The Yarkon Railway (מסילת הירקון) is a double-track railroad following the course of the Yarkon River in the central area of Israel. It is about 15 km long, stretching from the Coastal Railway to the Eastern Railway.

== History ==
The initial section of the Yarkon Railway was built in 1920–21 in response to a request from the Jewish settlers in Petah Tikva, who sought an improved means of transport for passengers and goods, mainly for shipping fruit picked from the citrus orchards around Petah Tikva to the ports of Jaffa (accessible via Lydda) or Haifa (accessible via Hadera) for export abroad. The branch line, splitting off the Eastern Railway at Rosh HaAyin South railway station and going westwards into Petah Tikva, was 50% financed and owned by the Petah-Tikva municipality, and always appeared separately in the accounts of Palestine Railways as "The Petah Tikva Railway". The passenger service to Petah Tikva started in 1922. Trains going from Petah Tikva to Hadera, or vice versa, had to reverse at Rosh HaAyin.

The original Petah Tikva railway station stood on the short HaAkhim Bakhar st., close to the central bus station; from there, the railway continued along the present Mivtza Yiftah st., then along the north side of Segula Cemetery, then along HaRakevet st. in the Segula Industrial Area.

After the establishment of the State of Israel, it was deemed necessary to connect Tel Aviv to the rail network. For this purpose, the Yarkon Railway was extended westwards into Bnei Brak, and a new station, named Tel Aviv North, opened on 20 September 1949, with through service to Haifa East railway station. The trains on this service still had to reverse at Rosh HaAyin. Petah Tikva railway station remained on a spur off the line between Bnei Brak and Rosh HaAyin, and consequently, this station was no longer served by passenger trains, although freight service continued.

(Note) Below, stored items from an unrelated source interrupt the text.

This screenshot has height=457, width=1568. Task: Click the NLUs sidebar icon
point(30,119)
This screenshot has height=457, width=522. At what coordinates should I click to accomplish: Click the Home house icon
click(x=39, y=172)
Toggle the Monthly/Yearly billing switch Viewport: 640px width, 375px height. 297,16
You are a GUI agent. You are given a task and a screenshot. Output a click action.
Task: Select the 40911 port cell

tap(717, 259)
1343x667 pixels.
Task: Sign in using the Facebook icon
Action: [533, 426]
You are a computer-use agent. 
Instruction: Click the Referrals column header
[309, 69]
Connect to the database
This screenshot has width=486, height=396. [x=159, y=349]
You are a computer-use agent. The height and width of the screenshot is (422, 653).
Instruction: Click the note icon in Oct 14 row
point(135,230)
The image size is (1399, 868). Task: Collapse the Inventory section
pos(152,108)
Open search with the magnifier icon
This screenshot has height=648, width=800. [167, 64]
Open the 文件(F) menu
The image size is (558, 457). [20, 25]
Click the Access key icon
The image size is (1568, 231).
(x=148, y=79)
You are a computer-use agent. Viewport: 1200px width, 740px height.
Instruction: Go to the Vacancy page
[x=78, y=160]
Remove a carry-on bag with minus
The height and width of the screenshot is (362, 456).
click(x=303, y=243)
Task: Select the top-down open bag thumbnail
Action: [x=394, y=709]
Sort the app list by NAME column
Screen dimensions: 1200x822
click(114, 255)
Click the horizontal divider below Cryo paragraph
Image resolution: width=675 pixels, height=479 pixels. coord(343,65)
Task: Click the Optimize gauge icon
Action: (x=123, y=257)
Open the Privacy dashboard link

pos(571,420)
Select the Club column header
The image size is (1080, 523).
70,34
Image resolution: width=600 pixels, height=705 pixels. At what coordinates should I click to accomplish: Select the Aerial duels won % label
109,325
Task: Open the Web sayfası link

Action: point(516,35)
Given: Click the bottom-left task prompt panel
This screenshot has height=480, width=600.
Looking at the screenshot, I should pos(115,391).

In 1953, the last section of the Yarkon Railway opened for service, connecting it to the newly-constructed Coastal Railway south of Herzliya railway station. Shortly thereafter, the Coastal Railway was extended southwards to reach Tel Aviv proper; thus, the significance of Tel Aviv North railway station, situated far at the outskirts of the city, greatly diminished. Tel Aviv North was renamed Bnei Brak railway station following the 1954 opening of the Tel Aviv Central railway station (which is located at what was then the southern terminus of the Coastal Railway). In 1958, a westbound freight-only spur was built from the Yarkon railway into the Kiryat Arye industrial zone.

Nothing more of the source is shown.